SFII is Arcade's fastest-seller

Capcom blows its trumpet.

Street Fighter II' Hyper Fighting has become the fastest-selling Xbox Live Arcade title to date, Capcom announced on Friday.

The game achieved the feat over its first 24 hours on Xbox Live Arcade following release on August 2.

Capcom claims that "hundreds of matches" are taking place between online combatants every hour.

Information on sales of Xbox Live Arcade games is slightly inconsistent. At the turn of the year, Microsoft announced that Geometry Wars: Retro Evolved had been downloaded more than 200,000 times and bought more than 45,000 times.

In June, it subsequently revealed that UNO had the highest daily demo-to-sale conversion rate - between 40 and 45 percent - having eclipsed Geometry Wars' 39 percent rate.

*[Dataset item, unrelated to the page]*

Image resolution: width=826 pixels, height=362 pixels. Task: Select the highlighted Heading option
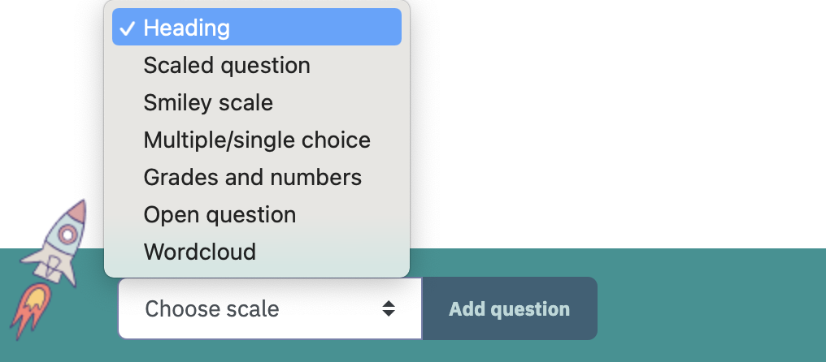[257, 27]
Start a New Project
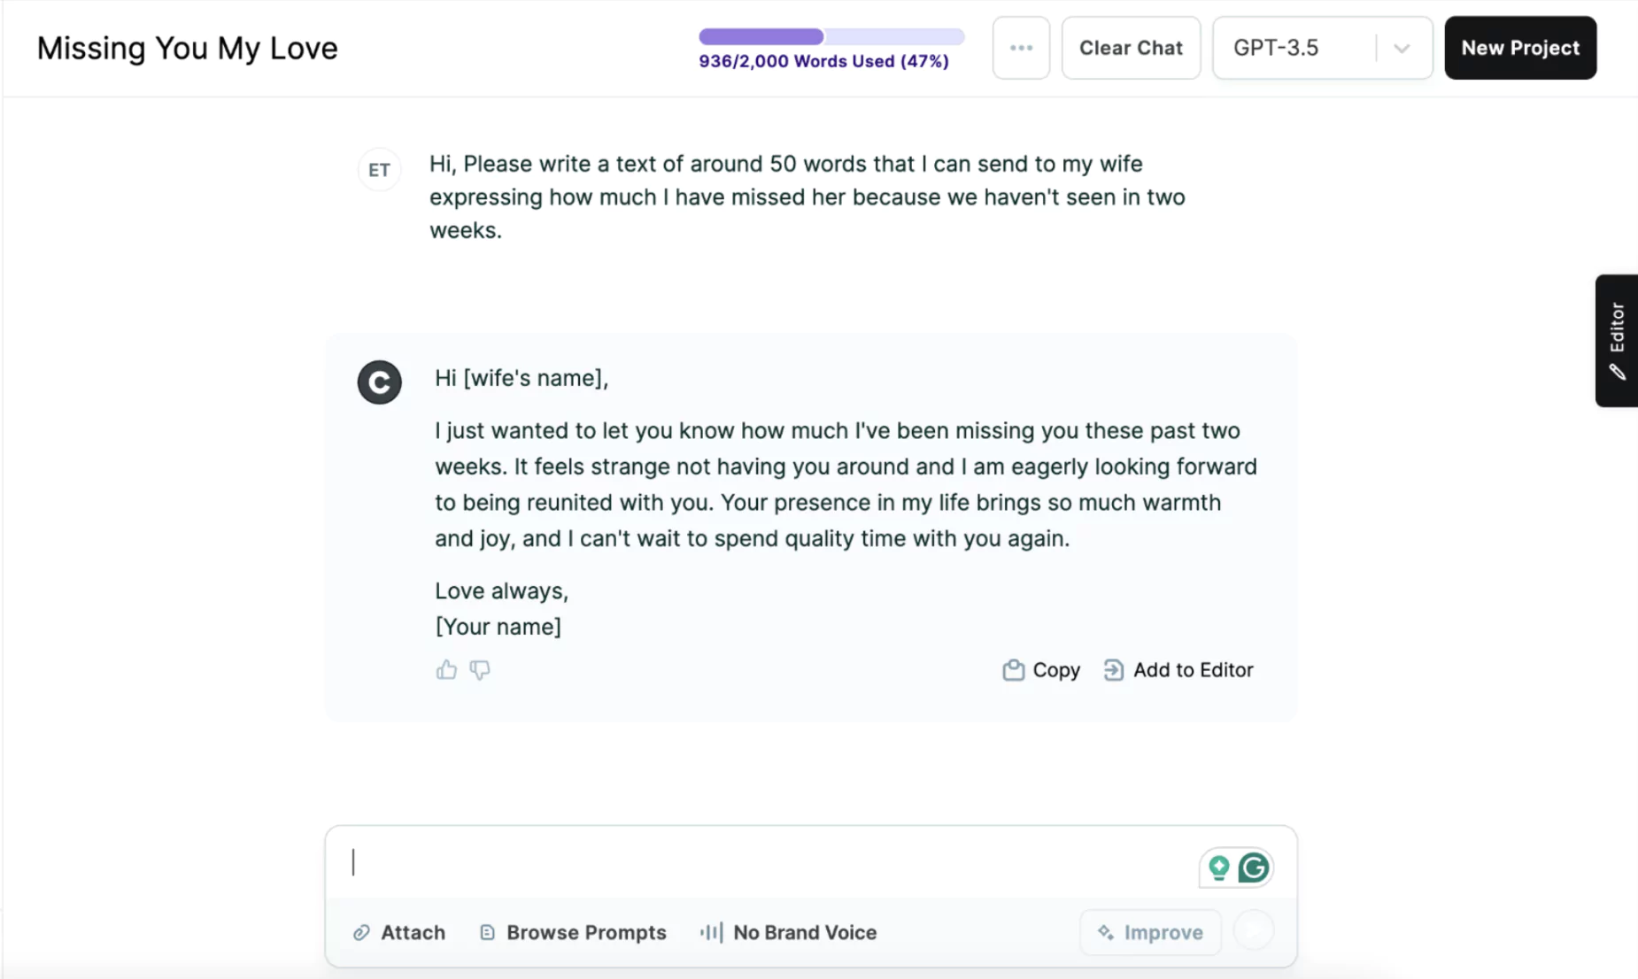The height and width of the screenshot is (979, 1638). (1520, 48)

It would easy to infer from the companies' careful use of unrelated stats that Street Fighter II's record is not as impressive as either of those two titles yet. However, it's safe to say that it marks SFII out as the most successful Xbox Live Arcade Wednesdays title to date.

Previous Wednesdays games were Frogger, Cloning Clyde and Galaga. Pac-Man is due to appear on Live Arcade this Wednesday at 8am GMT.

Street Fighter II' Hyper Fighting costs 800 Microsoft points, or GBP 6.80, with a trial version also available.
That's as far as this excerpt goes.